_Quoted passage_
★ ★ ★ ★ ★

Unicode line breaking rules: explanations and criticism

The Unicode 3.0 standard specifies "line breaking behavior" of characters in a manner which I find very confusing. This document tries to present the ideas the way I've understood them, and partly criticizes them. The reader is assumed to have a basic understanding of what Unicode is.

This document is partly out of date, now that Unicode 4.0 has been published. However I think the changes do not substantially change the basic points in this document.

What and where are there rules?

There are several different descriptions of "line breaking behavior" in the Unicode standard. In subchapter 5.15 of the printed book, there is a description under the heading Line Boundaries, on p. 129--132. It describes some "Character Classes" and says:

Note: For a precise specification of these classes, see Unicode Technical Report #14, "Line Breaking Properties," on the CD-ROM or the up-to-date version on the Unicode Web site. (The classes have slightly different names here for consistency.)

★ ★ ★ ★ ★

_Entries on target coordinates_
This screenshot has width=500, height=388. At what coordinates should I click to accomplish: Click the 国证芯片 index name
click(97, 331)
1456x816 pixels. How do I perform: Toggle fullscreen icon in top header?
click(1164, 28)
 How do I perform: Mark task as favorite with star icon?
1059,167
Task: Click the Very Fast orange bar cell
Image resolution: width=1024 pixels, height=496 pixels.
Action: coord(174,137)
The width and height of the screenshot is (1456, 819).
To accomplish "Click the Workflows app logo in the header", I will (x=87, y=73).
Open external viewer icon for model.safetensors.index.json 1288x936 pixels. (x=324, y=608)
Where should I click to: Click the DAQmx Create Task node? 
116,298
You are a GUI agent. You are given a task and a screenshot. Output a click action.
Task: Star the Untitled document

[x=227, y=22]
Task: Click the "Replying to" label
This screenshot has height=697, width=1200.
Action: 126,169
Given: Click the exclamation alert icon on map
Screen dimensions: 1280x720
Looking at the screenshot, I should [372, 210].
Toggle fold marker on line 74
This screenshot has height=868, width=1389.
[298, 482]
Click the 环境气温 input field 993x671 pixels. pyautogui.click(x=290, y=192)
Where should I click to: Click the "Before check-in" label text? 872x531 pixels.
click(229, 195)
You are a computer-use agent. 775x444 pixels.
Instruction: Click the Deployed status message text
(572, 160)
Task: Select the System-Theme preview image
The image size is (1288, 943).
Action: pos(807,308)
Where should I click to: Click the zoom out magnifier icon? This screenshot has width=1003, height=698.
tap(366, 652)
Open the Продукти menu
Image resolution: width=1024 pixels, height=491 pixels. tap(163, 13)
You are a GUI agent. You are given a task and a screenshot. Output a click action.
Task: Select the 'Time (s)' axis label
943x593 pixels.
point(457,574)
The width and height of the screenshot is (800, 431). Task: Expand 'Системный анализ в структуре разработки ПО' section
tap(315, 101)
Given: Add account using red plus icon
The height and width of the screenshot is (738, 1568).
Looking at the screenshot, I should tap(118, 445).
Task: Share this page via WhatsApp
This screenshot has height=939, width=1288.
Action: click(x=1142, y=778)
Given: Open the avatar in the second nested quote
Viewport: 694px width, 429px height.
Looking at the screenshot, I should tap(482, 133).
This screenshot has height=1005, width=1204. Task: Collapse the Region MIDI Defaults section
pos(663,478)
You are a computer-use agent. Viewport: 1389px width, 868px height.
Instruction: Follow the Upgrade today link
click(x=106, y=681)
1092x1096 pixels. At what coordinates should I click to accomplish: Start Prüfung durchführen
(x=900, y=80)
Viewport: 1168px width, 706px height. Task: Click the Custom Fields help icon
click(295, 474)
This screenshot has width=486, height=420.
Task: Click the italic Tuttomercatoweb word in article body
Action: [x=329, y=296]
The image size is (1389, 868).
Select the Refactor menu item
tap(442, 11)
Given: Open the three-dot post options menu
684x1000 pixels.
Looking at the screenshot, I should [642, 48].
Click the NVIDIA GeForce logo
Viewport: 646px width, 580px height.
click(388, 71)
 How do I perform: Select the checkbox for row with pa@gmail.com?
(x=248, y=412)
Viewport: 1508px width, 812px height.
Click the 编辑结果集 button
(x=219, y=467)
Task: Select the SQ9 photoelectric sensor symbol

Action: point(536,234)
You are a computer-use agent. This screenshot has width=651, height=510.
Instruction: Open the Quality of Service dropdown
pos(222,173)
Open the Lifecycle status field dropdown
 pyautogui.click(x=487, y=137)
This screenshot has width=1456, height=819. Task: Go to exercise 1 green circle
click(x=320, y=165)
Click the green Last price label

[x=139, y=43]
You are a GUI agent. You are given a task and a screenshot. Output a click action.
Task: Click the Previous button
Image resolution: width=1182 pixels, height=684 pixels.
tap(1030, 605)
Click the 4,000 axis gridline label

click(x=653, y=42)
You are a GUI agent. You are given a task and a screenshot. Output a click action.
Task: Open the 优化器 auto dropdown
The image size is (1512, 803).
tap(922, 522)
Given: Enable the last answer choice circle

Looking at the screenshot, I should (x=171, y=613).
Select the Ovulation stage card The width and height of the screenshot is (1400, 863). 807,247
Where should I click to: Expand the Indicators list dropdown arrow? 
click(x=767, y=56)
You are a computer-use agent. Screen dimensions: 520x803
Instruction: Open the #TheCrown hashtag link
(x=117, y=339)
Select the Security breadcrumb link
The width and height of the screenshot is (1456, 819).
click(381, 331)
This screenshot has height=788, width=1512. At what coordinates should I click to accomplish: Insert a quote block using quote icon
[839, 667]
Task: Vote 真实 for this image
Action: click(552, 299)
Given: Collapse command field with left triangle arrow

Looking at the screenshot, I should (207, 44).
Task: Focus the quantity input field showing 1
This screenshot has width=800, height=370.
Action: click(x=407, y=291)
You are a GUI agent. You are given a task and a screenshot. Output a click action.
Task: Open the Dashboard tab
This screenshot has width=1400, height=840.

★ ★ ★ ★ ★

_Task set_
#1 In the Unicode line breaking text, which subchapter of the printed book contains the description under the heading Line Boundaries?
#2 Carry on the Unicode line breaking text from the point where it stops.

_Final results_
#1 Subchapter 5.15, on pages 129–132.

#2
In fact, the names (or identifiers) of classes are very confusingly different, like "Insep" vs. "IN Inseparable", and there are many more classes in the Report (now called UAX #14). The book presents the line breaking rules in a semi-formalized manner which uses strange symbols (explained on p. 125): ÷ means a break is allowed, × means a break is not allowed, and some additional rules related to spaces are given in prose. The Report contains similar rules, in a more formalized notation, and naturally different in content since there are more classes. The Report also contains the chapter 7 Pair-table Based Implementation with a tabular presentation of some of the rules.

The Report alternatingly uses the words "class" and "line breaking property". It lists, in various ways, characters which have a given property. But it seems that the intended idea is that the ultimate reference for "classification" in this respect is the Unicode character database, more specifically the (large) LineBreak.txt file.

Note: Most character properties are specified in the UnicodeData.txt file, to be read according to the description UnicodeData File Format. For some reason, line breaking properties have not been integrated into it.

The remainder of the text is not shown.